Prompt: Decide whether each statement below agrees with the Advent post that follows: (a) The man in the social media post spent December with his family. (b) The coworker has said they are not Christian. (c) The writer says people should not give gifts. Answer yes or no for each and quote the words from the post that decide it.
--- START OF Document extract ---
Today’s post is a bit of a vent, although it does have a substantial point, so if that doesn’t sound appropriately holly and jolly to you for a Christmas post, feel free to duck out now.
Basically, this post is going to come down to one thing:
Let me start with an anecdote. There is a social media post – I think it originated on Twitter – from last year where a Muslim man essentially live-blogs his experience of celebrating Christmas for the first time due to lockdown keeping him around his (apparently Christian) roommates through December, instead of spending the month with his family. It’s really an interesting and fun post; he talks about the confusion of being allowed to wrap gifts for yourself but not putting things in your own stocking, the energy it takes to decorate, and the emotions behind food traditions. But close to the end of the thread, my heart breaks:
“Observation 7: The religious aspect of Christmas is optional.”
This concept has been creeping around my peripheral awareness for years now, but to see it blatantly asserted by someone who appears to be genuinely trying to learn about Christmas is absolutely heartbreaking. This isn’t negotiable. If you think you can separate religious aspects of Christmas from non-religious ones, you’re not celebrating Christmas, but a watered-down version that masquerades with the name “Christmas” and is actually nothing more than a glitter-dunked excuse to buy lots of stuff and – sometimes, hopefully – remind people that you care about them. Hallmark movies are fun, but Christmas is not about a feel-good aesthetic. It’s about a gritty piece of history with implications that affect everything that has happened ever since.
Before I get too far on that tangent, here’s another story that brings us closer to the main point of this post. One of my coworkers was recently talking about a new advent calendar they were excited to start, which surprised me because this coworker has explicitly said they are not Christian and do not respect Christian concepts. So, how is there no apparent contradiction here? To them, an advent calendar is just a fancy box with smaller boxes in it which each contain a trinket. It’s just a gift that you buy for yourself and then self-impose rules about only opening one of the little boxes each day until Christmas, which is a day when you hang out with your family and open bigger presents.
Let me be clear: it’s great to show your loved ones that you appreciate them, but if you are not doing this because of the awe you feel at the fact that God literally saved your life by giving the best gift of all, then wait until a secular holiday or find a day that is special to you instead. I’m not saying you shouldn’t give gifts or buy things or make your environment comfortable and pretty. What I am saying is that you shouldn’t say you are celebrating the birth of Christ if you are actually celebrating good feelings and commercialism.
So why am I offended by the view of advent calendars as just boxes in boxes with cool little things inside that hype people up for Christmas Day? (And yes, I am offended.)
Because Advent isn’t about you or me.
Advent isn’t about stuff.
Advent isn’t about decorating a tree (which I could write another post about), falling in love, or reconnecting with a part of yourself that you left behind in childhood. It’s a fine time for all of those things, but they are not the purpose.
Advent, while a season of anticipation, is not about anticipating the gifts I will get on Christmas Day or even the hope that I will make my family happy with the gifts I picked out for them.
Advent is about remembering that no one involved in Christ’s birth had things easy.
--- END OF Document extract ---
--- START OF Source data ---
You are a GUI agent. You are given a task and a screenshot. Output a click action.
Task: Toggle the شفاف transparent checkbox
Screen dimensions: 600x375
--- END OF Source data ---
Written answer:
(a) No: "instead of spending the month with his family."
(b) Yes: "this coworker has explicitly said they are not Christian"
(c) No: "I’m not saying you shouldn’t give gifts"